The deal goes beyond repayment, requiring some changes to billing practices. It would restrict when the utility can demand payment for bills that are not promptly sent to customers: Residential customers who had not gotten timely bills from the DWP could be billed only for unpaid charges for the previous nine months, instead of the last four years.
Landskroner said the proposed settlement also requires a fresh audit of 1.6 million customer accounts. And the agreement also requires the utility to spend $20 million to overhaul the billing system and taps an independent expert to monitor its progress.
DWP officials said the utility would also be legally required to meet standards for how swiftly it investigates billing problems and answers phone calls from customers. For instance, in roughly a year and a half, the average wait time for customer service must be under three minutes.
“These reforms have teeth,” Landskroner said. “If they are not pursuing these reforms, we have the ability to go back to the judge and make sure their feet are held to the fire.”
Fred Pickel, the city’s independent ratepayer advocate, said he was pleased that the utility was moving ahead with a settlement but warned that there remains significant uncertainty about the costs — both of repaying customers and implementing all the requirements of the settlement. Reports on its progress will be regularly given to the court.
“We’re worried about some of these things perhaps not turning out like what we’re expecting,” Pickel said, promising to monitor the complex process.
Meanwhile, Jay Handal, co-chairman of the Neighborhood Council Budget Advocates, said he thought “the city got off cheap” in light of the stress suffered by overbilled customers. He worried the payout was too small to nudge the city to avoid such mistakes in the future.
Landskroner said punitive damages would not apply in this case, partly because it was settled before going to a judge or jury.
Wright said the DWP had already been expecting to spend $20 million to fix the problems tied to the billing system, including paying for additional customer service representatives to handle calls, and has already hired hundreds of additional staffers.
And he said the refunds and credits would not be a financial hardship for the DWP, pointing out that the mistaken charges totaled only about 0.3% of its overall billings over the last two years.
DWP officials say the agency has made big strides since the billing fiasco first erupted: Wright said most problems had been fixed roughly a year ago and typical waits for customer service have been whittled down to a few minutes. The agency was still reeling from the billing problems when Edwards was tapped by Mayor Eric Garcetti to head the utility last year.
Garcetti said Monday that he applauded Edwards and her leadership. “Nothing is more important to me than ensuring all customers are made whole,” he said in a statement.
The city is still suing PricewaterhouseCoopers, the vendor hired to help set up the computer billing system.

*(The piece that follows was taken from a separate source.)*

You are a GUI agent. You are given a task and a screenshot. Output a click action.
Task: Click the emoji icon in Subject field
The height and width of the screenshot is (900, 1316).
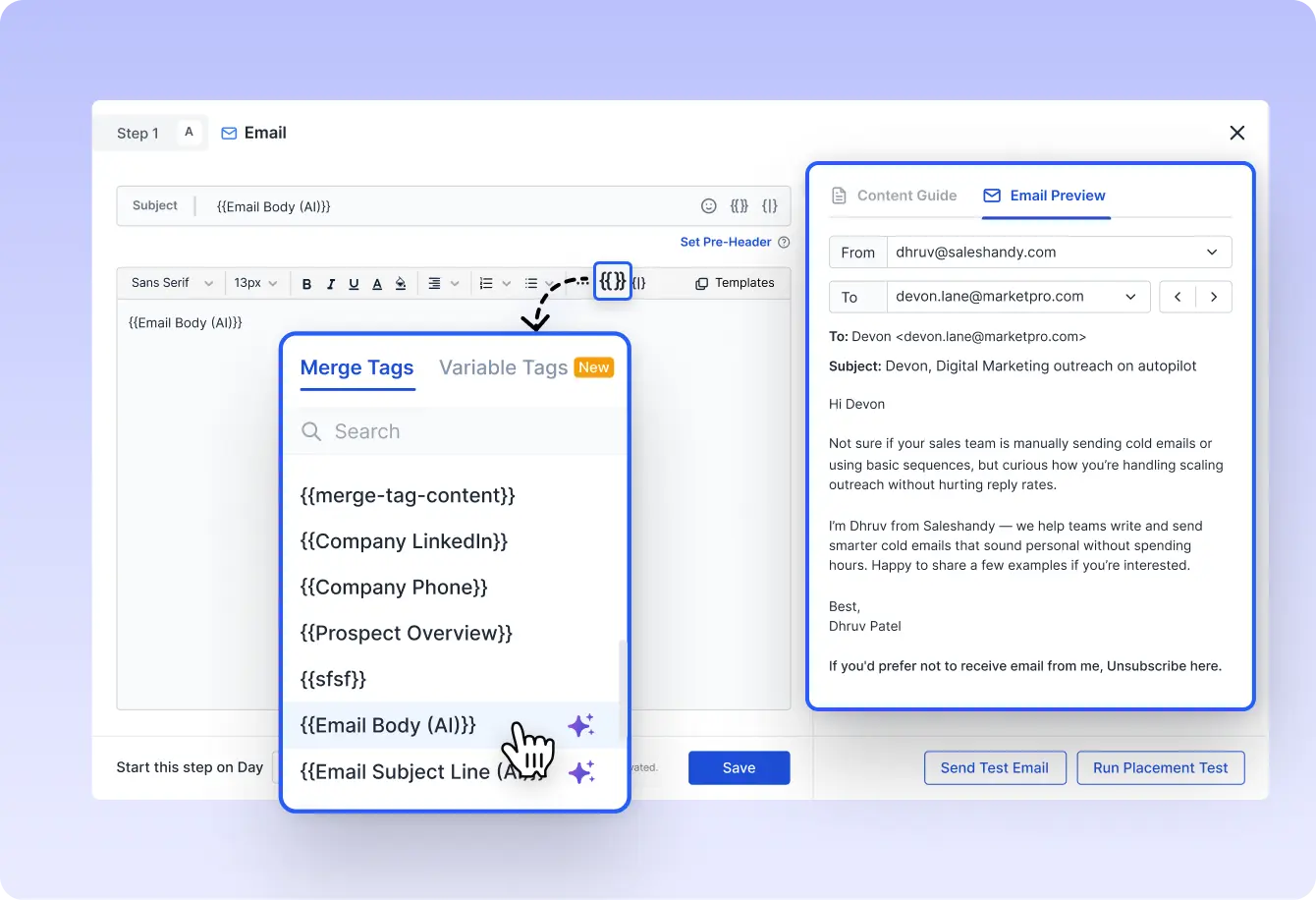708,206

In that case, the utility is arguing that the company misled DWP executives about its ability to manage such a complex system. In reaction to the lawsuit, PricewaterhouseCoopers has said the allegations have no merit and contends it is being scapegoated.
DWP officials say they hope to eventually recover all costs tied to the billing errors through that lawsuit. In addition to the proposed refunds and credits to customers, the court is expected to award up to $13 million in attorneys’ fees in connection with the four lawsuits. The final amount will be determined by the court and awarded by the DWP, which says it plans to seek that money from PricewaterhouseCoopers.